Everyone in Evan’s preschool class noticed the changes in his speech and behavior over the 10 weeks of the class. Even though we were doing the therapy consistently and intensely, I thought that since I’m not a professional therapist (and also likely due to the guilt I felt for not being at home much the first two years of his life), that his improvements were due to the simple fact that I was now at home and he wasn’t constantly anxious that I was going to leave at any moment and was thus able to focus more. I still believe Evan’s decreased anxiety is playing a factor, but after having our appointment with the developmental pediatrician last week I realize how adept of an unprofessional speech therapist I have become, which I fully credit to your generosity in taking the time to share your knowledge and experiences, and putting your strategies into a manageable model for someone with zero experience to be able to implement. We met with the developmental pediatrician for two hours, during which time she observed how Evan interacted on his own, with her, and with me. She was amazed at the strategies I was employing and said that I was doing everything a professional speech therapist would do. And compared to the survey we had filled out when we first booked our appointment, she was quite impressed with Evan’s improvement in such a short period. She seemed adamant that if I kept doing what I was doing for the next 2-3 years and with the assistance of a professional speech therapist and OT, that Evan will be able to “really turn things around”. While she feels that autism spectrum disorder is the underlying concern, she isn’t going to diagnosis him at this time, and will instead continue to monitor his progress. I don’t know that Evan won’t ever be diagnosed with ASD, but I took her optimism as a sign that we are on the right track. My husband and I are meeting with her again at the end of this week for a more detailed explanation of her analysis.

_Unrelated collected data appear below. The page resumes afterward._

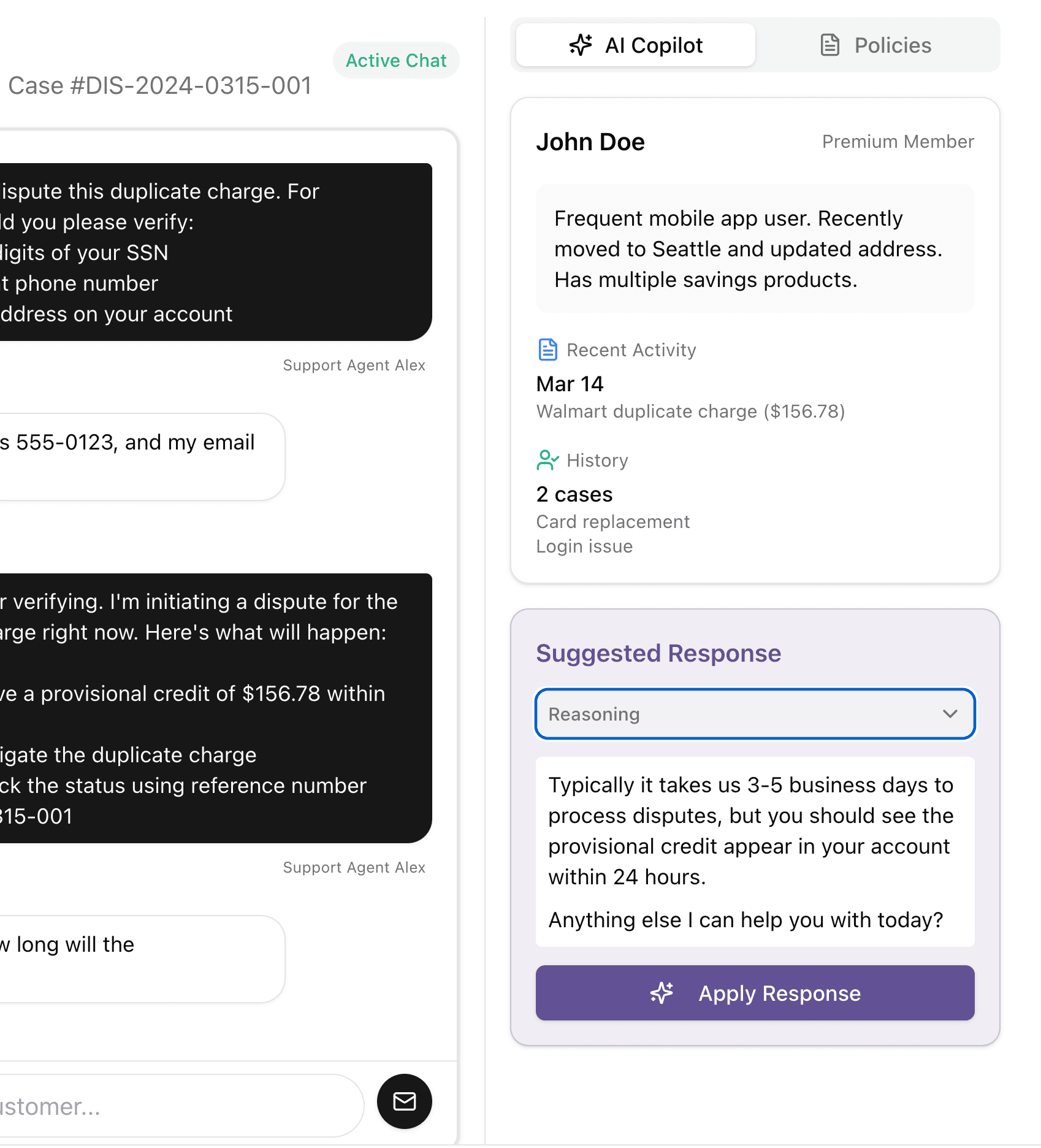Click the Active Chat badge

pyautogui.click(x=396, y=60)
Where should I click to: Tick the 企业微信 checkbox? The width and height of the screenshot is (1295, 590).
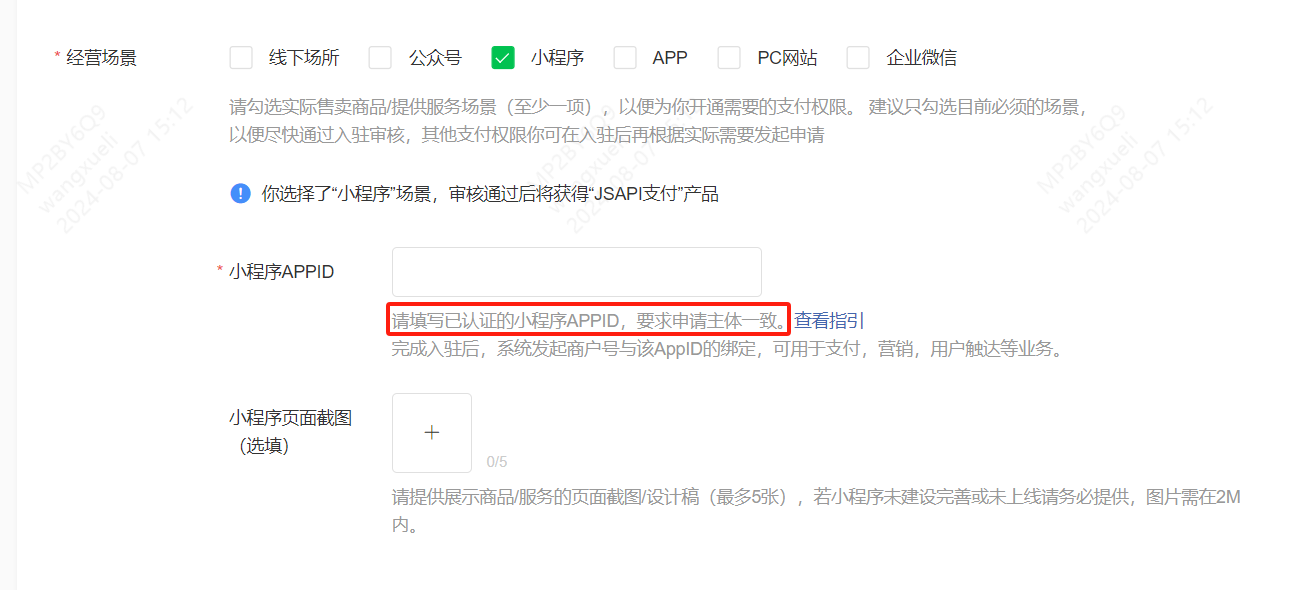pos(858,58)
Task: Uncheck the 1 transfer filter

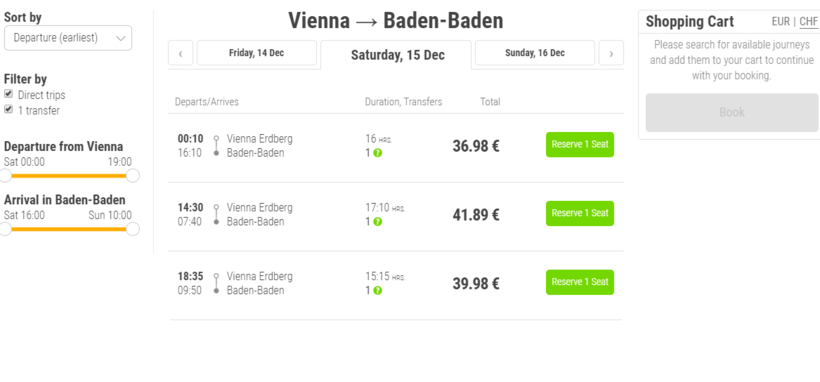Action: pos(8,109)
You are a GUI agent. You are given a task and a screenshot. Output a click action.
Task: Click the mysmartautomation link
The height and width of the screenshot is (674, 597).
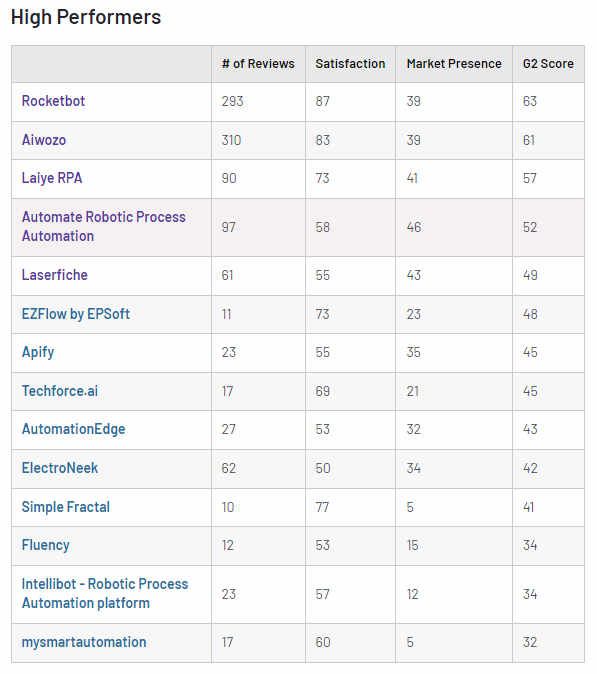pyautogui.click(x=84, y=642)
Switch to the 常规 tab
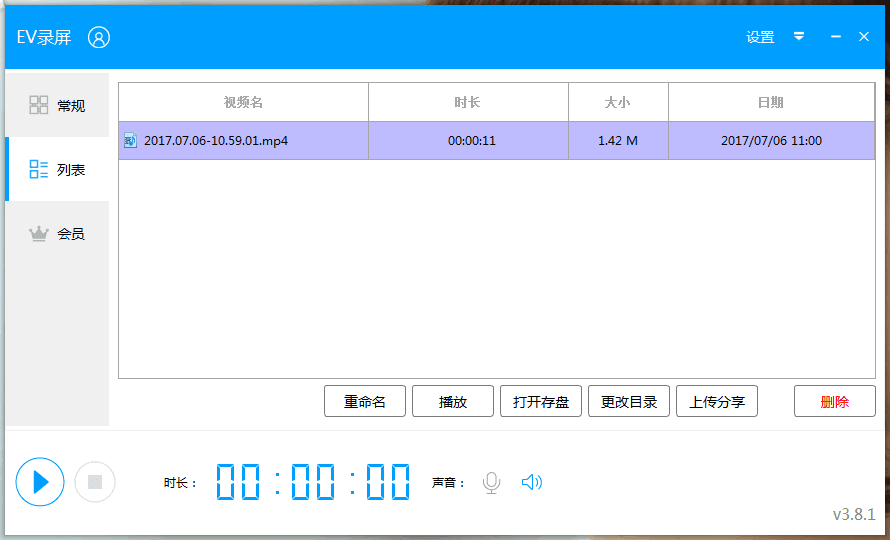The height and width of the screenshot is (540, 890). pos(58,105)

I will never be able to fully express my gratitude at the impact you have made on our lives!!! Evan now has a spontaneous vocabulary of 207 words (I counted over a three-day period). He initiates interactions with gestures and words. He makes a lot more eye contact. And he is engaging in back-and-forth interactions for often two hours at a time! For example, we especially have a lot of fun playing together in the bathtub, singing songs, playing social games, imitating each other, basically all your techniques in one play space – my husband is amazed at the hours we spend in the tub. I think the enclosed space makes a big difference, so we also moved our tv and couch out of the way (and out of use!), in exchange for a large camping tent in the middle of the living room.
I know I don’t know you personally, but I will always hold a special place for you in my heart. I couldn’t have done this without you! Thank you, thank you, thank you, thank you!!!!!!!!!!!!”